Divide the quintic by 4: x^5+7x^4-21x^3/4-147x^2/4+27x/4+189/4. The factors of 189 are 3*3*3*7. So we could have as factors 3, 3/2, 3/4, 7, 7/2, 7/4. These are tentative solutions for x without taking account of the sign. To get + from 5 factors we have five pluses, 3 pluses and 2 minuses, 1 plus and 4 minuses. But we have negative coefficients, so we can rule out 5 pluses. We need to trial positive and negative factors.
It seems unlikely that +7 is a factor because we have 4*7^5 and 28*7^4 governing the function. 28*7^4/147*7^2=4*7^2/21 which is a factor of about 10, showing that even 147x^2 is too small to have any significant effect on 28x^4. It seems more probable that -7 will be more effective as the odd powers of -7 will counteract the even powers to some extent, so -7 is a possible solution.
We also have 7/2 and 7/4 to consider, both positive and negative, as well as 3, 3/2, 3/4.

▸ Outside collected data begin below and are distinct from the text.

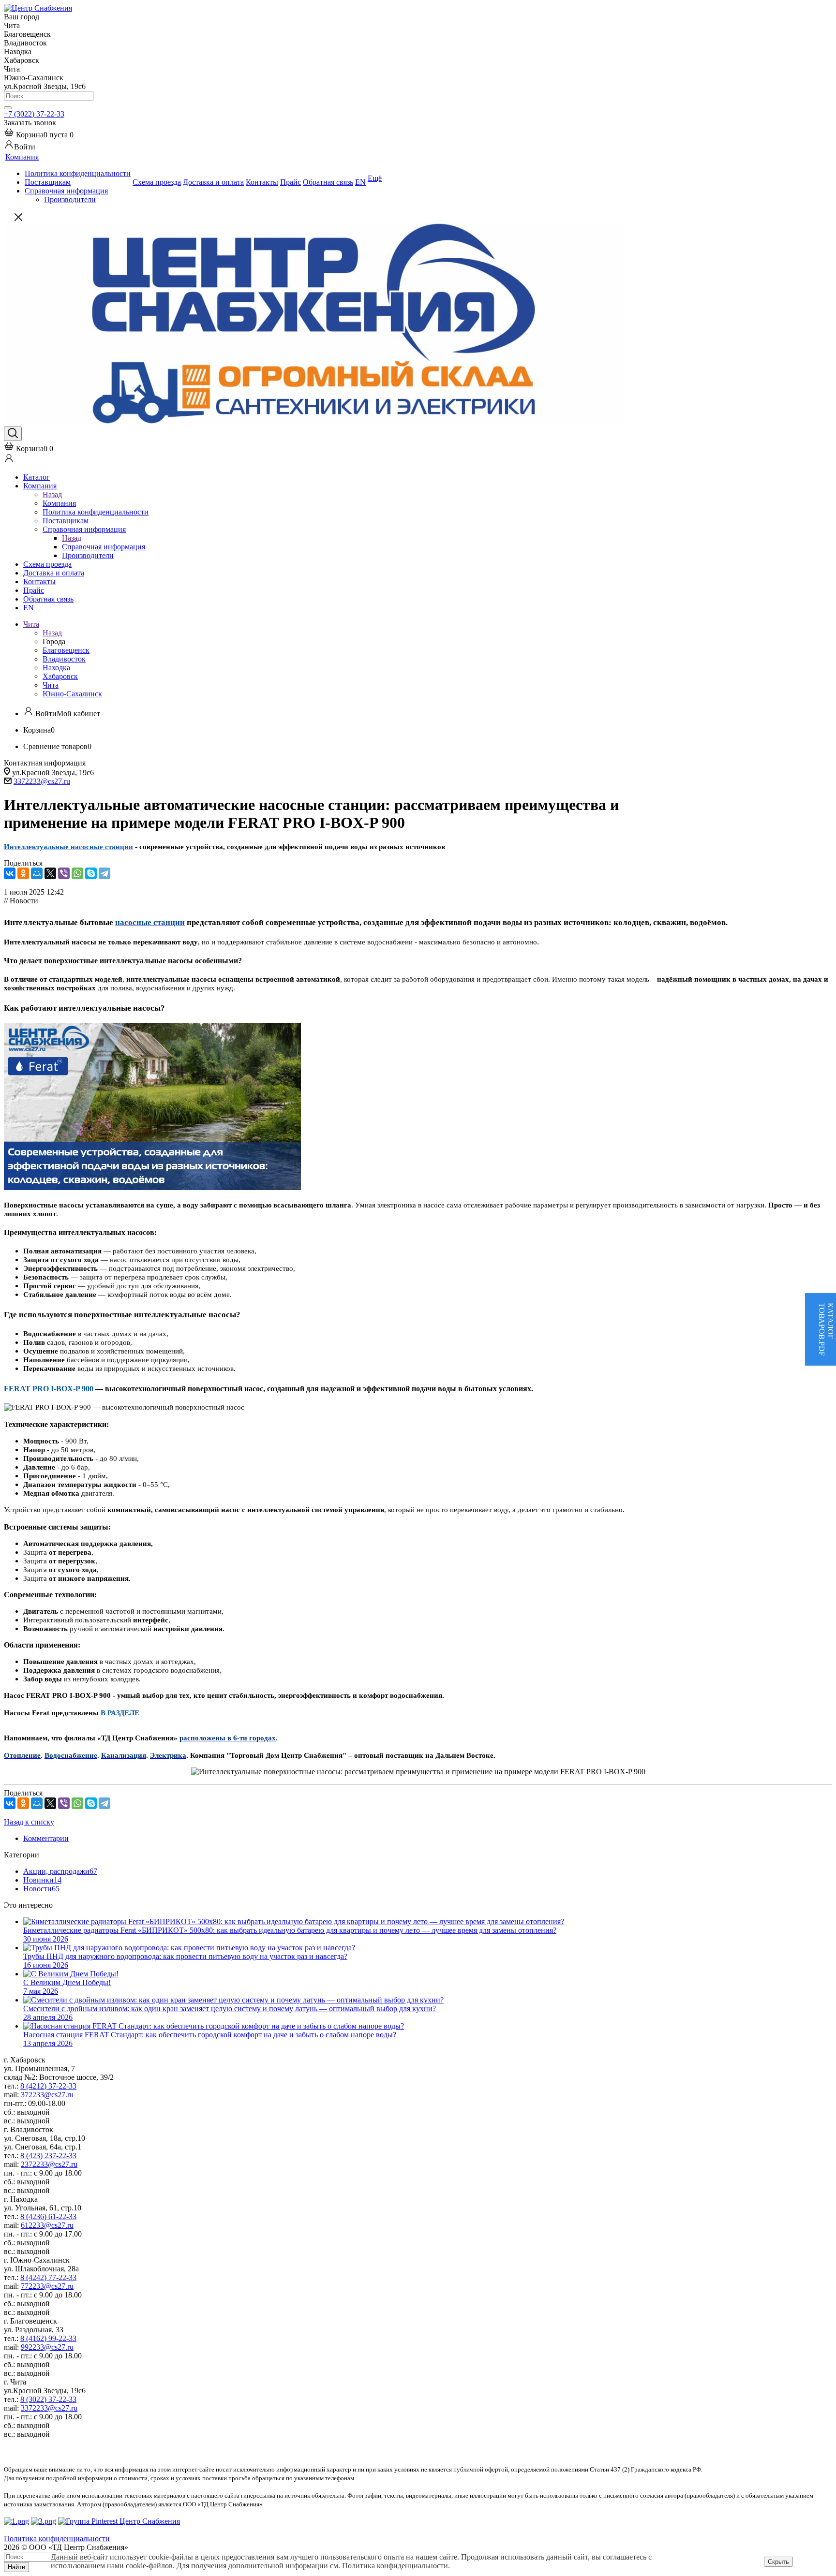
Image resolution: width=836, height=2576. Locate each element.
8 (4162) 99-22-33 (48, 2338)
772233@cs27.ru (47, 2286)
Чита (51, 685)
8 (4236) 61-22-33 (48, 2216)
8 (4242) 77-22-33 (48, 2277)
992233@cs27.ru (47, 2347)
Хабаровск (60, 676)
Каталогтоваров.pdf (826, 1329)
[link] (39, 135)
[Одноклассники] (23, 873)
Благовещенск (66, 650)
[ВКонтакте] (9, 873)
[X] (50, 873)
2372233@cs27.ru (49, 2164)
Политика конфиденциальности (395, 2565)
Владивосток (64, 659)
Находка (56, 667)
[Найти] (8, 107)
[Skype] (91, 873)
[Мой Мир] (37, 873)
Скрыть (778, 2561)
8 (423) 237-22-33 (48, 2155)
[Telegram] (104, 873)
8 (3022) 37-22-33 (48, 2399)
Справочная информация (103, 547)
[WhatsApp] (77, 873)
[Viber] (64, 873)
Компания (59, 503)
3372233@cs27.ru (42, 781)
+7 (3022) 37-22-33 (34, 114)
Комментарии (46, 1838)
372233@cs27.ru (47, 2094)
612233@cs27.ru (47, 2225)
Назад (52, 494)
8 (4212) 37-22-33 (48, 2086)
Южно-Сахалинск (72, 694)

Synthetic division is probably the easiest way to check factors. Let's use it to check for -7:
-7 | 4..28 -21 -147 27 189
......4 -28....0..147...0 -189
......4....0 -21......0 27 |....0
So x+7 is a factor and we have a quartic: 4x^4-21x^2+27. However, this is effectively a quadratic, because there are no odd powers. We quickly realise that the factors of 27 we need are 3 and 9, and the factors of 4 are 4 and 1 because 4*3+1*9=21: (4x^2-9)(x^2-3)=(2x-3)(2x+3)(x-sqrt(3))(x+sqrt(3)).
Therefore the solution is: x=-7, 3/2, -3/2, sqrt(3), -sqrt3).